Genetic Linkage Map Construction and Genetic Mapping of the Pigmentation Gene

Only co-dominant markers were used for the linkage map construction. The segregation of alleles at the SSR or SNP marker loci was checked against the expected ratios for codominant (1:2:1) markers using a chi-square test. The genetic linkage map was constructed with MAPMAKER/EXP (version 3.0b) (Lincoln et al., 1993) using genotyping data from polymorphic and co-dominant markers from the 298 SSR and 1536 SNP marker sets. Map distances in centiMorgan (cM) were converted from recombination fractions using the Kosambi mapping function. Two-point analysis was used to identify linkage groups (LGs) with an LOD score of 6.0 and a maximum distance of 40 cM, except for LGs 13 and 15, in which specific markers were grouped with a LOD value of 3.5. Three-point and multi-point analyses were used to determine the order and interval distances between the markers in each LG. Loci whose position were ambiguous (i.e., those placed automatically at a less-strict LOD of 2.0) were noted. Markers that had the most skewed segregation ratios (P < 0.0001) were excluded from the map. Linkage maps were drawn using MapChart 2.1 software (Voorrips, 2002). The linkage groups were randomly numbered as there are no previously reported O. cumana genetic maps. Simple correlation coefficients (r) between the total number of markers per linkage group and the total linkage group length were calculated. The significance of the correlation coefficients was calculated by the standard testing procedures for r = 0 null hypothesis (Snedecor and Cochran, 1989).

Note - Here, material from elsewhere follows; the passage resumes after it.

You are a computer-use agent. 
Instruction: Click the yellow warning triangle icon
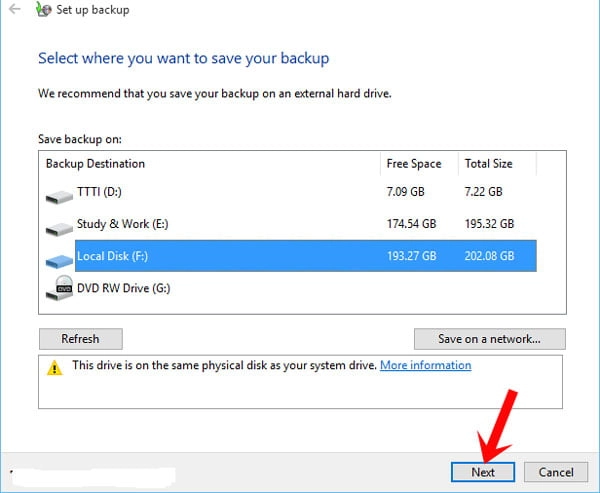[x=54, y=366]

As the “plant pigmentation” trait is controlled by a single gene (P_g, Rodríguez-Ojeda et al., 2011), it was mapped as a Mendelian locus. Accordingly, the genotypes for the P_g gene were inferred from the pigmentation phenotypes in F₂ plants and their corresponding F_2:3 families. F₂ plants were classified as homozygous dominant for the pigmentation gene if they showed a stem similar to EK-12, and showed uniformly pigmented plants in their respective F₃ progeny, heterozygous if their F₃ segregated for stem color, and homozygous recessive if they were similar to EK-A1 and showed uniformly unpigmented plants in their respective F₃ progeny. Linkage analysis for the pigmentation gene was run with MAPMAKER/EXP (version 3.0b) using segregation data for SNP and SSR marker loci and for the P_g locus. P_g mapping was carried out as indicated for SSR and SNP markers, excepting that a LOD threshold of 10 and a maximum distance of 30 cM were used as linkage criteria. Finally, potential candidate genes for the Pg locus were identified using BLAST searches for plant pigment biosynthesis genes at the flavonoid/anthocyanin and carotenoid biosynthesis pathways (MetaCyc, version 20.0; Caspi et al., 2018) against a 622 contigs first draft of the O. cumana sequence genome (Gouzy et al., 2017).